▶ **Brano di testo**:
Anche la quantità di acqua che l’impianto consumerà e il conseguente impatto sulla regione preoccupano gli ambientalisti locali. “La maggior parte del terreno destinato alla fabbrica coincide con un’area per la protezione dell’acqua potabile”, afferma Christiane Schröder, managing director del ramo brandeburghese di Nabu (Nature and Biodiversity Conservation Union), una delle più vecchie e più grandi no-profit tedesche per la tutela dell’ambiente, nonché capofila degli oppositori della Gigafactory. “Sono molto vicine allo stabilimento anche due aree per la protezione della natura, molto sensibili ai cambiamenti del livello dell’acqua nel suolo”.

A peggiorare la situazione ha contribuito anche lo scontro fra Tesla e le autorità distrettuali in materia di acqua, che hanno scoperto condutture installate senza permesso. Il ministero dell’Agricoltura, dell’Ambiente e della Protezione climatica dello stato del Brandeburgo ha fatto sapere a Forbes che Tesla ha ricevuto il permesso di continuare i lavori il 12 aprile, dopo una breve sospensione, ma corre ancora il rischio di essere multata per l’infrazione. Alcune fonti scrivono che l’Ufficio statale per la sicurezza sul lavoro e altre agenzie stanno conducendo indagini separate per appurare se Tesla abbia violato le regole sul salario minimo, sugli orari e le condizioni di lavoro e sugli alloggi dei lavoratori durante la costruzione dell’impianto.

In definitiva, afferma Schmidt, la fabbrica non sarà autorizzata a iniziare la produzione finché non avrà ottenuto tutti i permessi necessari. Un processo che può essere logorante.

IG Metall, il più grande sindacato tedesco con 2,2 milioni di membri, rappresenta i lavoratori del reparto ingegneristico di Tesla e, in un primo tempo, aveva accolto con favore il piano per la costruzione dell’impianto. In precedenza aveva provato a creare un’organizzazione dei lavoratori nell’unità Grohmann di Tesla, ma la società aveva alzato gli stipendi per fermare il tentativo. Jörg Hofmann, capo del sindacato, ha dichiarato questo mese alla Reuters che il sindacato intende creare un consiglio dei lavoratori e organizzare i futuri dipendenti di Giga Berlin.

L’affermazione rappresenta un anatema per Musk, oppositore dei sindacati. In California, il miliardario si è impegnato affinché United Auto Workers (Uaw) restasse fuori dallo stabilimento Tesla di Fremont. L’impianto era invece sindacalizzato nelle sue precedenti incarnazioni come struttura per una joint venture Toyota-General Motors e per la sola Gm. Il National Labor Relations Board, agenzia federale statunitense incaricata di fare rispettare le leggi sul lavoro, ha riconosciuto Tesla colpevole di pratiche scorrette: tra le altre cose, l’azienda ha interrogato i lavoratori sospettati di fare parte del movimento per costituire un’organizzazione sindacale a Fremont. La sentenza del 2019 è stata confermata nel marzo 2021. Musk ha ricevuto l’ordine di cancellare un tweet del 2018 con cui scoraggiava i lavoratori di Fremont dall’iscrizione alla Uaw (non lo ha ancora eliminato).

▶ **Dati grezzi**:
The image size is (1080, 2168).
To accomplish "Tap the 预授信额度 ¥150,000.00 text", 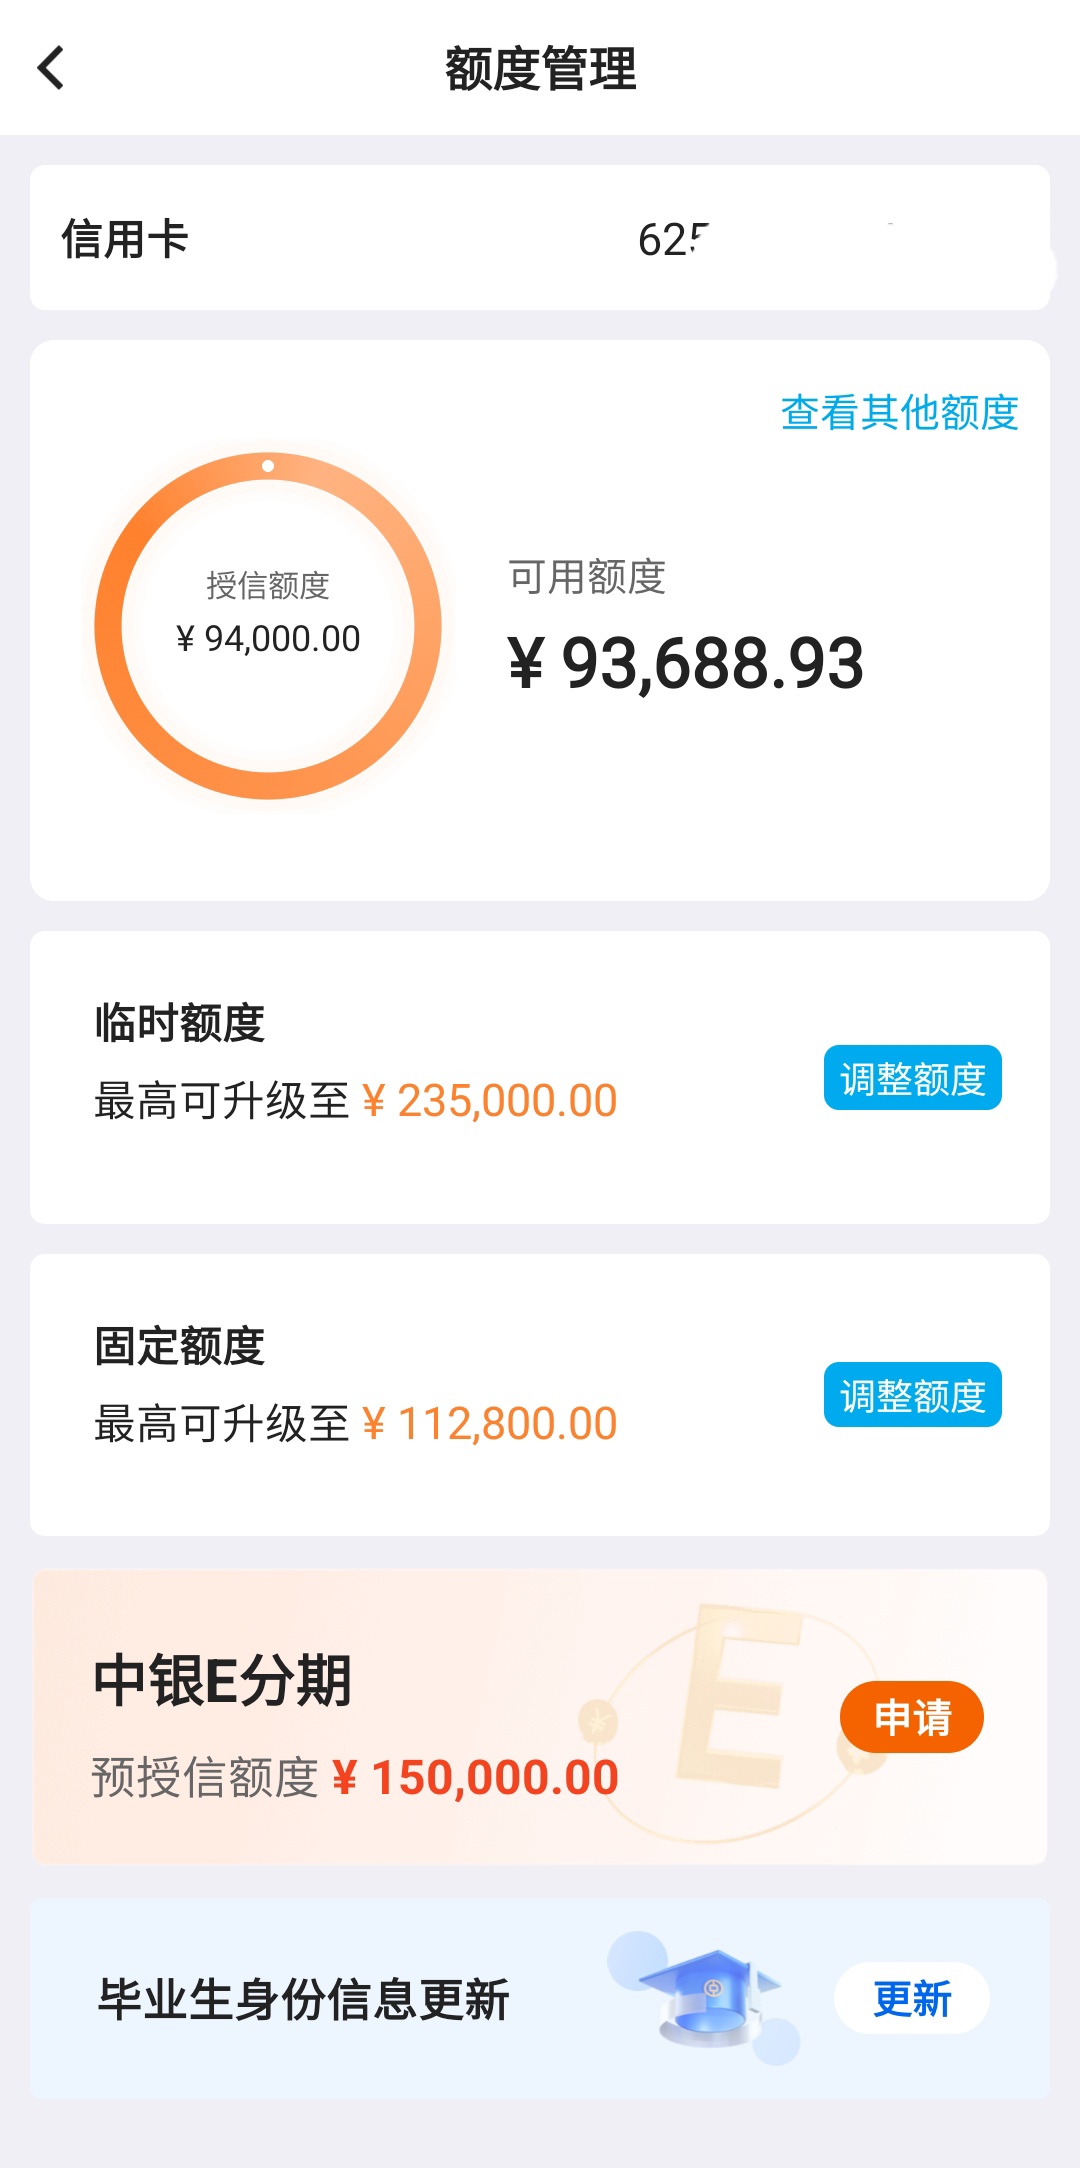I will 355,1778.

▶ **Cosa fare**:
A – Secondo il brano, quanti membri conta IG Metall?
B – Ricopia dal brano il passo compreso tra "IG Metall, il" e "di Giga Berlin.", estremi inclusi.

▶ **Risultati per compito**:
A – 2,2 milioni di membri.

B –
IG Metall, il più grande sindacato tedesco con 2,2 milioni di membri, rappresenta i lavoratori del reparto ingegneristico di Tesla e, in un primo tempo, aveva accolto con favore il piano per la costruzione dell’impianto. In precedenza aveva provato a creare un’organizzazione dei lavoratori nell’unità Grohmann di Tesla, ma la società aveva alzato gli stipendi per fermare il tentativo. Jörg Hofmann, capo del sindacato, ha dichiarato questo mese alla Reuters che il sindacato intende creare un consiglio dei lavoratori e organizzare i futuri dipendenti di Giga Berlin.